OpenStax College Physics for AP® Courses, Chapter 14, Problem 7 (Problems & Exercises)

This is College Physics Answers with Shaun Dychko. Identical amounts of heat are transferred into a sample of copper and a sample of water. That results in the same change in temperature for the two samples. We need to use this information to figure out what the ratio of the masses must be. And the specific heat of copper is 387 Joules per kilogram per Celsius degree. The specific heat of water is 4186 Joules per kilogram per Celsius degree. So, the heat transferred into a substance is equal to its mass times its specific heat times its change in temperature and we'll solve this for M because we're going to divide the mass of the copper by the mass of the water because that'll be the ratio of the masses. And so, we're going to find expressions for mass in terms of heat, specific heat, and temperature.
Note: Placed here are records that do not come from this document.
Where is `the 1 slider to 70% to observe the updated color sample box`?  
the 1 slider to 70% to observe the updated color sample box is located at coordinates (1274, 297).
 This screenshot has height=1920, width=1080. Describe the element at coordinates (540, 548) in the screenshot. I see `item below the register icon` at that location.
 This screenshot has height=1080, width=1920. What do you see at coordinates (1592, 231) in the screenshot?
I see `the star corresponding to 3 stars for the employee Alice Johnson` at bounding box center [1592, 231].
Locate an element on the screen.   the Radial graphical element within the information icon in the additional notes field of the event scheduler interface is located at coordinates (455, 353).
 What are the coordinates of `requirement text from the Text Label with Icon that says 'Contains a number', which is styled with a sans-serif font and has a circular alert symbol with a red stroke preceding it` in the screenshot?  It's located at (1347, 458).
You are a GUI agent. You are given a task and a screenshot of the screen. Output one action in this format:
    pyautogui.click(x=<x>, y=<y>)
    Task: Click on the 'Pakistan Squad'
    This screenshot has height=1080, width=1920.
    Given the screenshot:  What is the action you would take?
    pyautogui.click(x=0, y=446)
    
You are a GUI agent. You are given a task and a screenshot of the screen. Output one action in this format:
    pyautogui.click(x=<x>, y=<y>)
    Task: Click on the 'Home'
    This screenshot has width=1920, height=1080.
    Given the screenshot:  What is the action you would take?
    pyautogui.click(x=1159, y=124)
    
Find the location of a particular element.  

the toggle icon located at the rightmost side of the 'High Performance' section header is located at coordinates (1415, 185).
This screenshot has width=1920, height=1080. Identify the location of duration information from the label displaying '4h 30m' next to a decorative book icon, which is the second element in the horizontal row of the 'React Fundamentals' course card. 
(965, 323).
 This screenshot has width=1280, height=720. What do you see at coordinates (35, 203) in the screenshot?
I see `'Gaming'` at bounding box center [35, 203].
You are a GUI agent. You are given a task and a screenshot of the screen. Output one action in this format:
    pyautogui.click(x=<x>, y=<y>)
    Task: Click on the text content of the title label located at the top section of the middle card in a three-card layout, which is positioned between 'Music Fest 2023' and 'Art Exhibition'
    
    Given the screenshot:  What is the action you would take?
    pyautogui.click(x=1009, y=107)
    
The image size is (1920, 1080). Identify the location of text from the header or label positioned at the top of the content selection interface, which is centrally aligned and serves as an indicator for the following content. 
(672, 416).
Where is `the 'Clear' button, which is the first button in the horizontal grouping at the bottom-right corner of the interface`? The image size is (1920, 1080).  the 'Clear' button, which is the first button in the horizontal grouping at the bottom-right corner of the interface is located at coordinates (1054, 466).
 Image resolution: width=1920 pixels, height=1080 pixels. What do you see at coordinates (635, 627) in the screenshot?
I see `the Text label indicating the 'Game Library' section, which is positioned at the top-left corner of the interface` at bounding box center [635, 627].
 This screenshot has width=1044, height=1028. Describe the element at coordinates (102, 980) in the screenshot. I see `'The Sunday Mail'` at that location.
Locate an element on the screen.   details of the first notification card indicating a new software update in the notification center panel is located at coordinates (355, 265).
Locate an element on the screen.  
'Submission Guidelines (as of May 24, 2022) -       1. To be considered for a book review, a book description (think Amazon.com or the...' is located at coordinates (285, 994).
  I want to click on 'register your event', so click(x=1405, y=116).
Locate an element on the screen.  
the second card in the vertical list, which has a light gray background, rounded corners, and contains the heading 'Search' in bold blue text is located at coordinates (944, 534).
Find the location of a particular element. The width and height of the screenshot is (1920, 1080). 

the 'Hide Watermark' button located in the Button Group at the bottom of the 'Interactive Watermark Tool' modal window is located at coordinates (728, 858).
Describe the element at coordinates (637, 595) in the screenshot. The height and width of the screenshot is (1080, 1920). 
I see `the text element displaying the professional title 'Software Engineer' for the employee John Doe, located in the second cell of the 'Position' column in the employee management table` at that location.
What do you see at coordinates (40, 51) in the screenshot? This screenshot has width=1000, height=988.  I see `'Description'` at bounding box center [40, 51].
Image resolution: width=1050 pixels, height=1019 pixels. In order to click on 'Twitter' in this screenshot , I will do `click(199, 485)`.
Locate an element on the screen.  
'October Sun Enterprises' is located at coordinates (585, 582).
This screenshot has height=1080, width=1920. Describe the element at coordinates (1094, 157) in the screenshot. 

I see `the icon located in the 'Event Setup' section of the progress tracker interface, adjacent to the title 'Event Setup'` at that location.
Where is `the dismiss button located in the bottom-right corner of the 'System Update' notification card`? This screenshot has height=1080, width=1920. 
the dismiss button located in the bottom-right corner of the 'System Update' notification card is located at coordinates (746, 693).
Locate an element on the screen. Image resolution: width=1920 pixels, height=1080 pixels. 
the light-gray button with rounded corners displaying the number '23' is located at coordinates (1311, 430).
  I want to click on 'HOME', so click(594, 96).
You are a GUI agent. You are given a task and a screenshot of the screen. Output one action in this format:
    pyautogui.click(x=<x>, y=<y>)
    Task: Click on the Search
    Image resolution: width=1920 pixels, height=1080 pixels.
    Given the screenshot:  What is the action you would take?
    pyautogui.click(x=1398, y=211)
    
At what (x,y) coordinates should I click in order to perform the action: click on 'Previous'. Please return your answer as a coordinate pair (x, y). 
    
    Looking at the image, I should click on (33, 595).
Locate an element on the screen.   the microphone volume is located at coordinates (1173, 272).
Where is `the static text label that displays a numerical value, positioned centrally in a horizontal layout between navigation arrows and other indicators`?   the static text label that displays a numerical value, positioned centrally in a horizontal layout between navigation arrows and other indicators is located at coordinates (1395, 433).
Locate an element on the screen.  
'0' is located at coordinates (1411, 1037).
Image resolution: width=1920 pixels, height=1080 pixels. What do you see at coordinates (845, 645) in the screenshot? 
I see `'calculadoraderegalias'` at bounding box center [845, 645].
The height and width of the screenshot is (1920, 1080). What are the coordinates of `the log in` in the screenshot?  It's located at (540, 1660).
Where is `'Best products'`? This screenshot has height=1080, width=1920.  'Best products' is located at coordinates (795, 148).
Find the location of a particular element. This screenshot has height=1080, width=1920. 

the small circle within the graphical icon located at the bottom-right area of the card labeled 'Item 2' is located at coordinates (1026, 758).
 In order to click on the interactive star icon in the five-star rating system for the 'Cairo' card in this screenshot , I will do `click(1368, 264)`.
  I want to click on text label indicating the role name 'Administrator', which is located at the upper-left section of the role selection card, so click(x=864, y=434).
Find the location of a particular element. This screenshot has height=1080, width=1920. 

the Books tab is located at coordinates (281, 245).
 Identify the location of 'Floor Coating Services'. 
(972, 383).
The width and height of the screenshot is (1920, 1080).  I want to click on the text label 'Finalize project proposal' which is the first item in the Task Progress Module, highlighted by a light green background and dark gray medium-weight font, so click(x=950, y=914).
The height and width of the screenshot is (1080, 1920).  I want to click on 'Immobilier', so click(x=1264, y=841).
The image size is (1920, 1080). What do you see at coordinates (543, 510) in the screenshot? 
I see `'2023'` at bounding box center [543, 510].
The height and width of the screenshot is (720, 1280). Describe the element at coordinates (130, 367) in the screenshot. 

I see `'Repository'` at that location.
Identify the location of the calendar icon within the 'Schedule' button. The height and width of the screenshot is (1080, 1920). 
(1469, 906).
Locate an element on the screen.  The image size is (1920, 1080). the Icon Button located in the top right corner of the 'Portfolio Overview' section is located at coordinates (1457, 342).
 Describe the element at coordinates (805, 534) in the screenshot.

So, we'll divide both sides by C Delta T. And then, we get mass, after we switch the sides around, equals Q over C Delta T. So, the mass of copper divided by the mass of water is this expression for copper, Q over C subscript Cu to say this is the specific heat of copper, times Delta T. And, notice the Q and the Delta T do not have subscripts of Copper because these variables are the same for both samples, the copper and the water, have the same Q and the same Delta T, and so there's no need for a subscript to distinguish them. And then, we're going to divide by the same expression but for water and dividing a fraction by a fraction is messy, so instead I'm going to multiply by the reciprocal of the denominator's fraction. So, we're going to multiply by the reciprocal of this for water. So, multiplying by Cw, specific heat of water, times Delta T over Q. The Q's and Delta T's cancel, leaving us with the specific heat of water divided by the specific heat of copper. So, the mass of copper to the mass of water, the ratio, is 4186 Joules per kilogram per Celsius degree, divided by 387, and that gives 10.8. So, there's 10.8 times as much copper as there is water. So, if you wanted to solve the mass of copper, 10.8 multiplied by mass of water. So, there's more copper, in other words.